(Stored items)

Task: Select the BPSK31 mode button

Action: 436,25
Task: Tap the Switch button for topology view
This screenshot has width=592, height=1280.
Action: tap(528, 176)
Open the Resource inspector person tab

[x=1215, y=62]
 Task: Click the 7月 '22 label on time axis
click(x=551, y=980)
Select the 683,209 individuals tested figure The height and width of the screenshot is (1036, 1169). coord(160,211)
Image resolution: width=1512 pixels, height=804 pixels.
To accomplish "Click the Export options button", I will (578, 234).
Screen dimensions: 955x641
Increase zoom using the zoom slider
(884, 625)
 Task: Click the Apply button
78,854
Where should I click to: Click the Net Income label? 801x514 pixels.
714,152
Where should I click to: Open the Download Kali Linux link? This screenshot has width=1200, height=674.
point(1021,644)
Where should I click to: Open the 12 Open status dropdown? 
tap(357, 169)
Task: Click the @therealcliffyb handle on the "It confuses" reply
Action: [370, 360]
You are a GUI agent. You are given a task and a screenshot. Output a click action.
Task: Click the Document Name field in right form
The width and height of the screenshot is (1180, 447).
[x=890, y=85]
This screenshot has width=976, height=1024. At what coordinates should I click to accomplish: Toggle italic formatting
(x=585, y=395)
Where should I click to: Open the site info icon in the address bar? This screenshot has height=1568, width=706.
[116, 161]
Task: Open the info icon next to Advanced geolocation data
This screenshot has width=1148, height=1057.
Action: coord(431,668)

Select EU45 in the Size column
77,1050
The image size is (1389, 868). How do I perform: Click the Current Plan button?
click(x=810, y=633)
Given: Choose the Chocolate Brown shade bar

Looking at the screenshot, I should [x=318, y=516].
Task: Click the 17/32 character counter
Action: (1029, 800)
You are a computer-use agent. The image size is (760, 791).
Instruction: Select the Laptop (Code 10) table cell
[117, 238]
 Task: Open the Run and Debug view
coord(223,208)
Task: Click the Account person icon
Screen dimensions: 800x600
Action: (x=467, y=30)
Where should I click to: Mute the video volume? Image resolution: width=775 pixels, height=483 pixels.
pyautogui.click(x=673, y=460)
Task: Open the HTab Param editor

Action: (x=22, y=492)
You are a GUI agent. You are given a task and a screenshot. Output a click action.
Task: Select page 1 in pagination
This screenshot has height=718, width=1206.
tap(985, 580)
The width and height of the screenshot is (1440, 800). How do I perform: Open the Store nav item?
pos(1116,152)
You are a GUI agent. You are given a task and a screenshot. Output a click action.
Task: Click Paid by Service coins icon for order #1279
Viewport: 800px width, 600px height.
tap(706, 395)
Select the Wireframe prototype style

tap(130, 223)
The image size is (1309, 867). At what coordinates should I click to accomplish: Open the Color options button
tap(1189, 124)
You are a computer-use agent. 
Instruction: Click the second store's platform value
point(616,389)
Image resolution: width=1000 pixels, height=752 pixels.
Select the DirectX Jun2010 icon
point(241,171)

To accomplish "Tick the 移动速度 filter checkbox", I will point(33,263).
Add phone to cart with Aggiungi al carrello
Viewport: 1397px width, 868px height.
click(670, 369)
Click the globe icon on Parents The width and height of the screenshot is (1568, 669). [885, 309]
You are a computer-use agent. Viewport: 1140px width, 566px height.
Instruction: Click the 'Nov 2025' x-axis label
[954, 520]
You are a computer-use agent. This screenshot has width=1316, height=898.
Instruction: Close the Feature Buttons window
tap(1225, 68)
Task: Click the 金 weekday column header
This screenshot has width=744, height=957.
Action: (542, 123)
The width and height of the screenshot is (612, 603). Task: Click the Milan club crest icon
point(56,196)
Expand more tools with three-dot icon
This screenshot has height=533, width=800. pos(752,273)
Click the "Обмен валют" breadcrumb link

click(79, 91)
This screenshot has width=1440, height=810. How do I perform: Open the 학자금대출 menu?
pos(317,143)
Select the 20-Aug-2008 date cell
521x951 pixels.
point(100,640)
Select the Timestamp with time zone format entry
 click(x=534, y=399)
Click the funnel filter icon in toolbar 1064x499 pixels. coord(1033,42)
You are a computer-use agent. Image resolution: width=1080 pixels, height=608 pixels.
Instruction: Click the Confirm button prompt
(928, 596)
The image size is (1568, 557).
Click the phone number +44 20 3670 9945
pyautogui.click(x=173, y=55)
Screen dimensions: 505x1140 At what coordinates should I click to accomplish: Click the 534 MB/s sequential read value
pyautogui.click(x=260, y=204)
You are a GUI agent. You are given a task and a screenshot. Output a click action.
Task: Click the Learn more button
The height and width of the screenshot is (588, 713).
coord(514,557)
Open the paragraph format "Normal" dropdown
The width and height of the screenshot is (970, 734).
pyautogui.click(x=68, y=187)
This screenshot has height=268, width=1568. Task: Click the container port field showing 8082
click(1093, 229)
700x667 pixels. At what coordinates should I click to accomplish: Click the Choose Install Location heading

DESCRIPTION OF THE TASK:
Wherever a line above contains the string "computer", copy that line.

ANSWER TO THIS TASK:
You are a computer-use agent. The image size is (760, 791).
You are a computer-use agent. 
You are a computer-use agent. Viewport: 1140px width, 566px height.
You are a computer-use agent. This screenshot has width=1316, height=898.
You are a computer-use agent. Image resolution: width=1080 pixels, height=608 pixels.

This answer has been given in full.